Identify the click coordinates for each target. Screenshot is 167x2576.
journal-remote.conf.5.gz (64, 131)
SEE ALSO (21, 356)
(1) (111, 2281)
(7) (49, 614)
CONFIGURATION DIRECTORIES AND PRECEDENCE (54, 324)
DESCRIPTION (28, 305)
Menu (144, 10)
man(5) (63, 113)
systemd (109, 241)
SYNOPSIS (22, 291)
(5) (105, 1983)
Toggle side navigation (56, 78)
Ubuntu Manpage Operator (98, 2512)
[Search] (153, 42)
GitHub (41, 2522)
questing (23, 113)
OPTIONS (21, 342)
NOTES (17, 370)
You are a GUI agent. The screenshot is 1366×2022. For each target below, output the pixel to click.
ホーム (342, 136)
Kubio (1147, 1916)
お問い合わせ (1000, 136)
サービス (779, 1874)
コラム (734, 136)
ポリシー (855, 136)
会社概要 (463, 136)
--
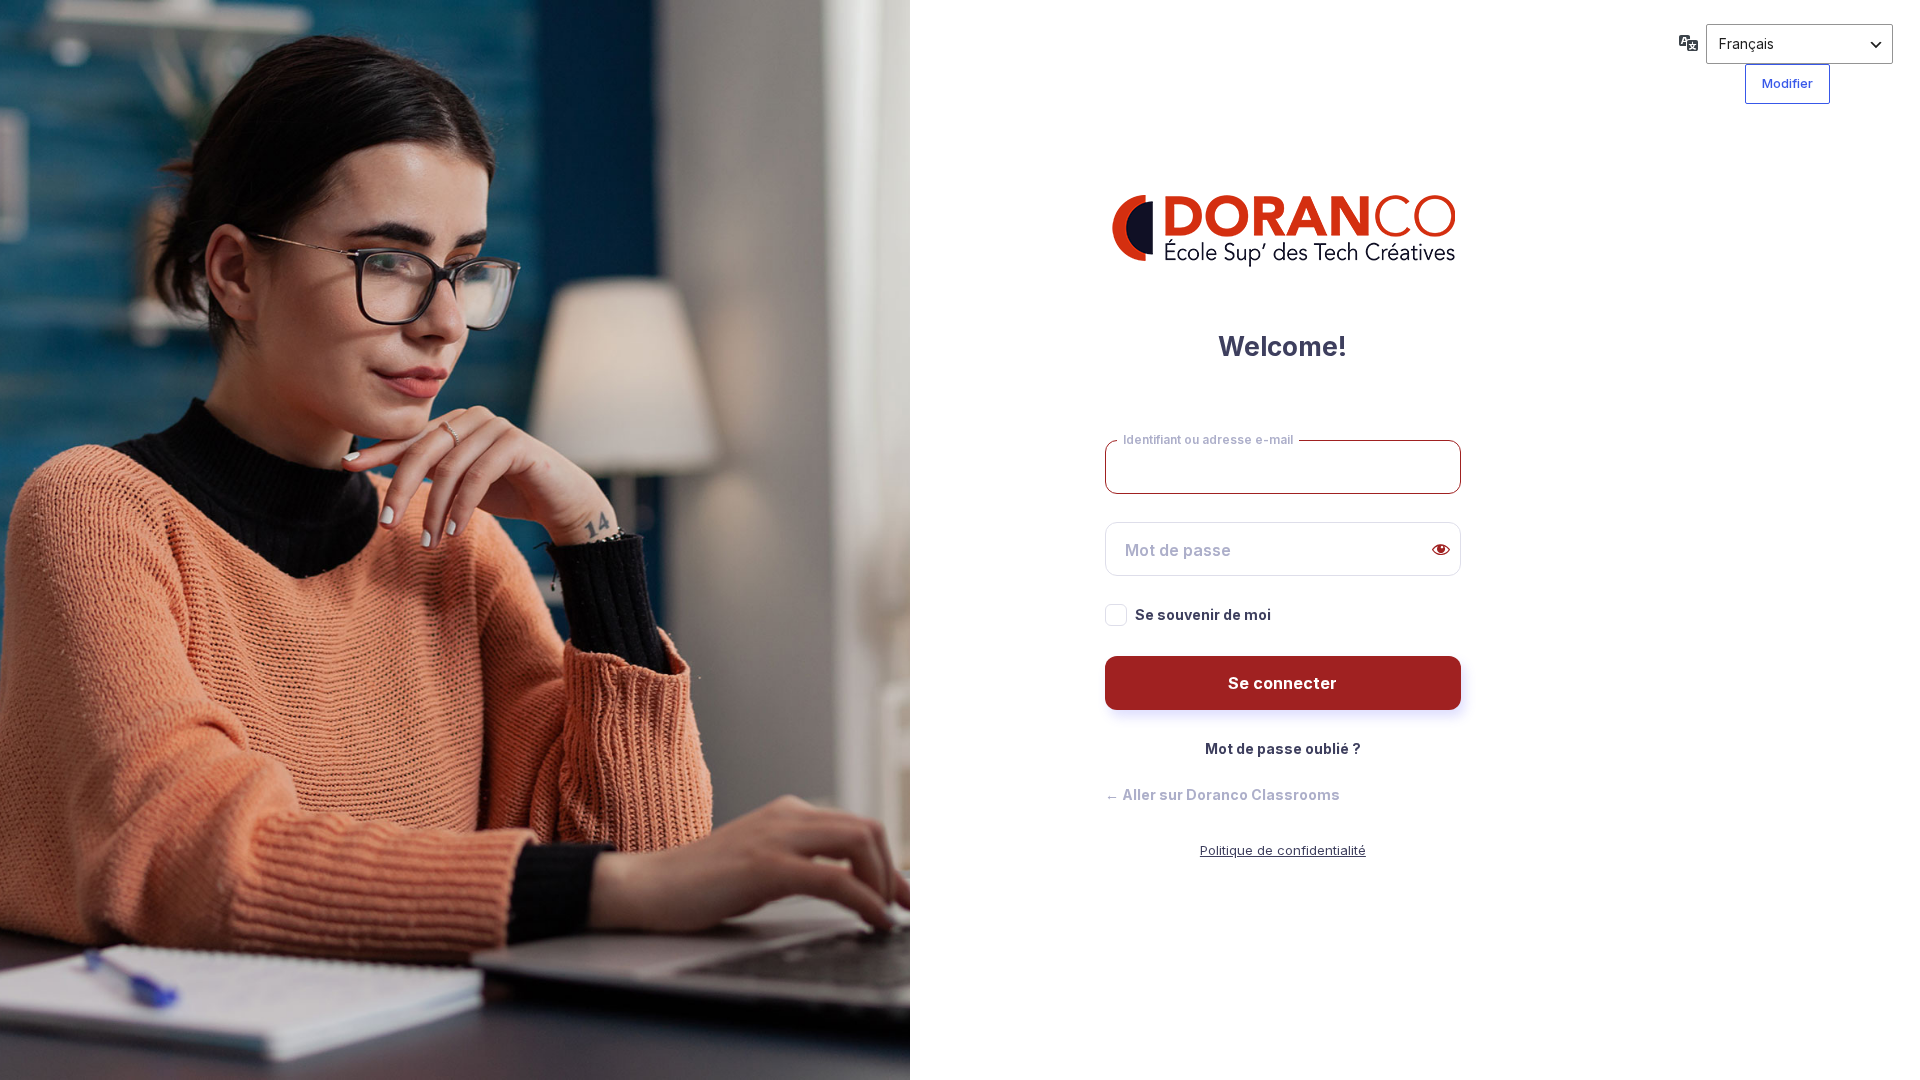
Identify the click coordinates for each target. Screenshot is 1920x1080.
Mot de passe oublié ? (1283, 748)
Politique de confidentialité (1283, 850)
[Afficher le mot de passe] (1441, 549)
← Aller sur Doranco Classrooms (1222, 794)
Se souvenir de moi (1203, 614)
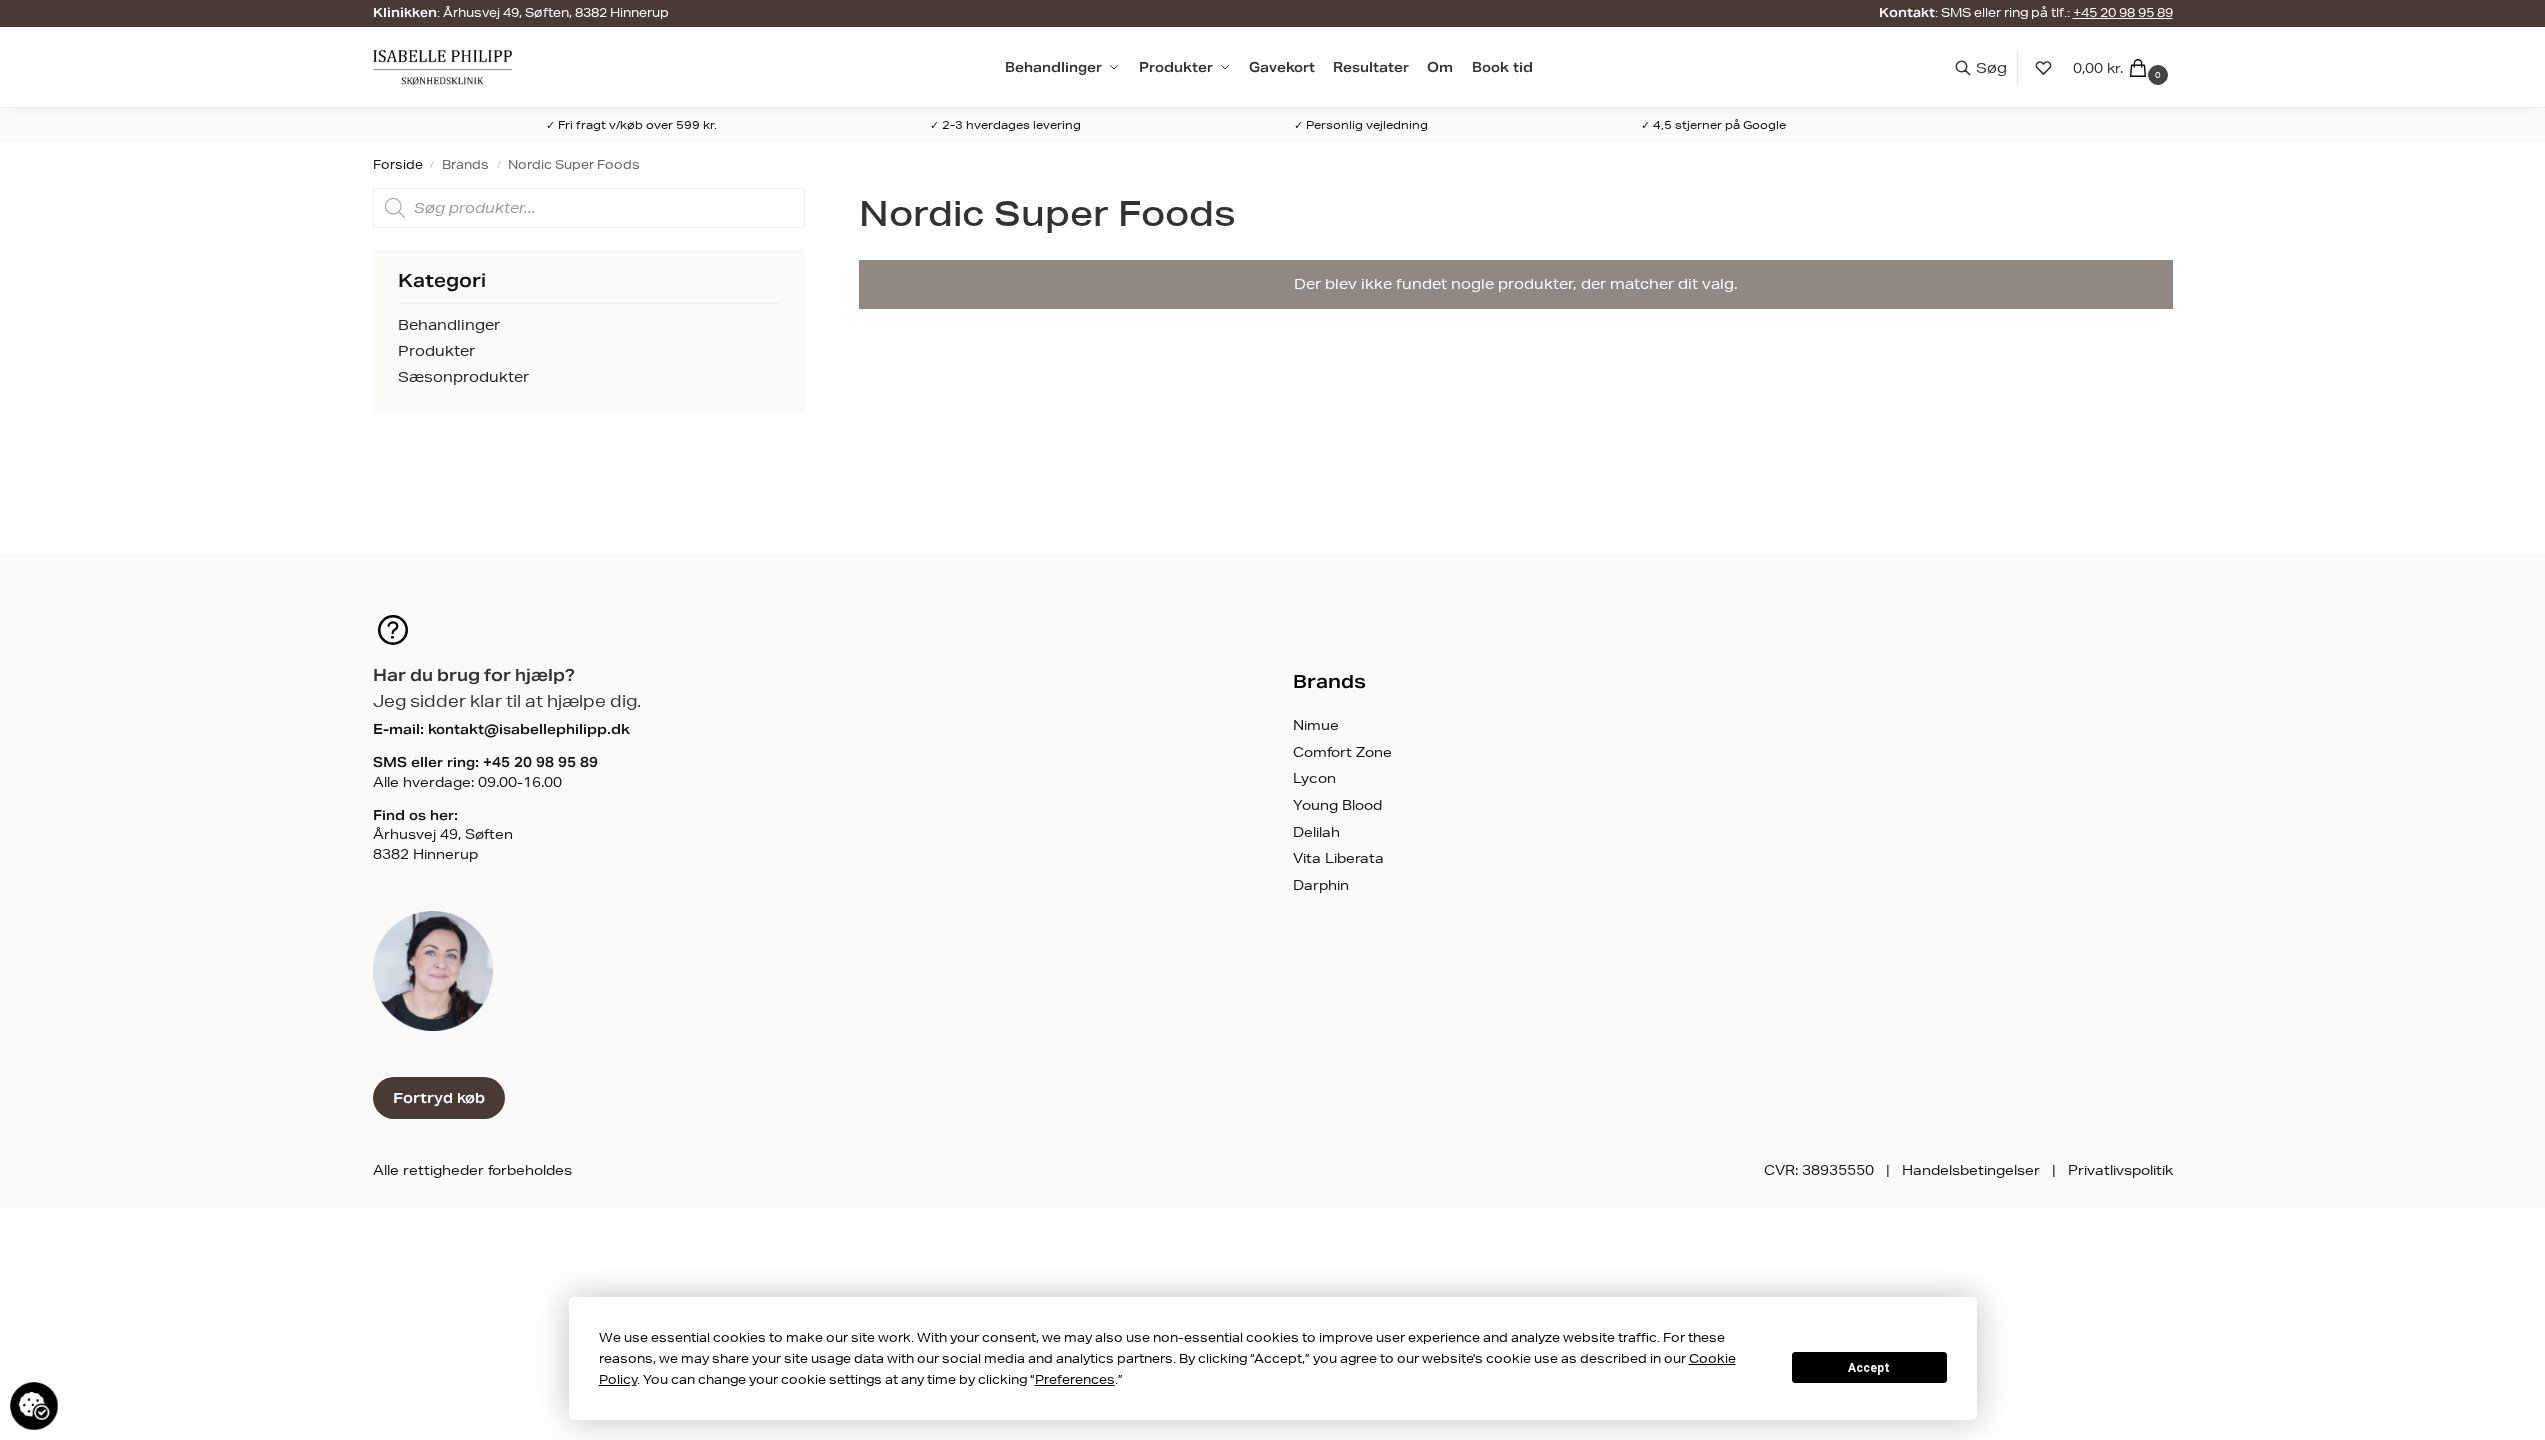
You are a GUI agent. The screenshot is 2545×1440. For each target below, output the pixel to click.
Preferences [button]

What needs to be done:
Return, with no change at all, every line in the entries above from the line containing "man(5) (63, 113)" through the line containing "会社概要 (463, 136)".

Response to the task:
man(5) (63, 113)
systemd (109, 241)
SYNOPSIS (22, 291)
(5) (105, 1983)
Toggle side navigation (56, 78)
Ubuntu Manpage Operator (98, 2512)
[Search] (153, 42)
GitHub (41, 2522)
questing (23, 113)
OPTIONS (21, 342)
NOTES (17, 370)
You are a GUI agent. The screenshot is 1366×2022. For each target below, output the pixel to click.
ホーム (342, 136)
Kubio (1147, 1916)
お問い合わせ (1000, 136)
サービス (779, 1874)
コラム (734, 136)
ポリシー (855, 136)
会社概要 (463, 136)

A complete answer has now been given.